What is the most dangerous illegal pet

Terrariums hardly secured Illegal poisonous snake keeping ended in Berlin

A report by Ursula Bauer

A 44-year-old man kept a total of 22 venomous snakes as well as a five-meter-long strangler snake and a venomous scorpion in his apartment in Berlin. The terrariums were hardly secured.

At the beginning of April, the woman actually only wanted to pick up a piece of furniture offered on the Internet from an apartment in Berlin. Then she stood in a room full of terrariums with snakes. Each one had a sign with a skull and the note ‘very toxic’. An eerie rattle came from the containers.

Back home, the woman wrote an email to the authority of the Tempelhof-Schöneberg district and described her observations. The suspicion of illegal keeping of poisonous snakes put the responsible veterinary office on alert. Marko Hafenberg, expert on poisonous animals and head of the reptile protection center 'aktion tier Brandenburg', was asked for help, and one day later we stood in front of the door of the potential poisonous snake keeper. Since the two employees of the veterinary office had taken some police officers with them as a precaution, the 44-year-old animal owner had no choice but to agree to the inspection.

As it turned out, a total of 21 venomous snakes lived in the apartment, as well as a five-meter-long strangler snake and a venomous scorpion. Among the snakes were the most dangerous in the world. For example, poisonous snakes with highly effective neurotoxins such as the Egyptian cobra (Naja haje) and the monocle cobra (Naja kaouthia). In addition, vipers with tissue or nerve-destroying poisons such as the Western Gaboon viper (Bitis gabonica rhinoceros) or the shower rattlesnake (Crotalus durissus collineatus). The poison of the thick-tailed scorpion Parabuthus seine can be dangerous to humans. Most of the terrariums, which were placed close together in two rooms, were not escape-proof because there were no corresponding locking devices. It is impossible to imagine what could have happened if one of the reptiles in the apartment building had set out on a tour of discovery.

The keeping of dangerous wild animals is regulated in a special ordinance in Berlin. Part A of the annex to this ordinance includes animals such as great apes, bears, big cats, armored lizards, poisonous spiders, scorpions and snakes that are not allowed to be kept by private individuals. This prohibition applies without exception - special permits are not granted.

Part B then lists dangerous animals that may only be kept by private individuals with a special permit from the competent authority. These include, for example, certain tarantulas, monitor lizards over 50 cm in length, giant snakes over 2 m and all types of monkeys except great apes.

The official veterinarians present immediately ordered the animals to be taken away. Even our experienced venomous snake expert Marko Hafenberg worked up a sweat when catching the dangerous reptiles, especially since handling the snake hooks in the small rooms crammed with terrariums proved to be extremely difficult. The large reticulated python (Python reticulatus) required five people to move the impressive, but also very defensive snake into a transport box.

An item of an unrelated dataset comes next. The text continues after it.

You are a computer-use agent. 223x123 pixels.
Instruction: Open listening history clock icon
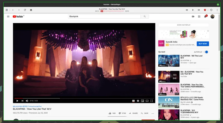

After about 4 hours, all animals were stowed in multiple secure containers, and Marko Hafenberg made his way to the reptile protection center aktion tier BRANDENBURG. Here the snakes and the scorpion were kept in quarantine for a while. A mediation to private individuals was excluded, but some animals could be given to zoos. The rest stays in the reptile protection center.

What punishment threatens

According to the Berlin Ordinance on the Keeping of Dangerous Animals of Wild Species, the private keeping of an animal that is subject to an absolute prohibition in Annex Part A is not a criminal offense, but merely an administrative offense, which can, however, be punished with a hefty fine of up to 50,000 euros. In addition to the expected fine of an unknown amount, the poisonous animal owner must also bear the costs of the operation.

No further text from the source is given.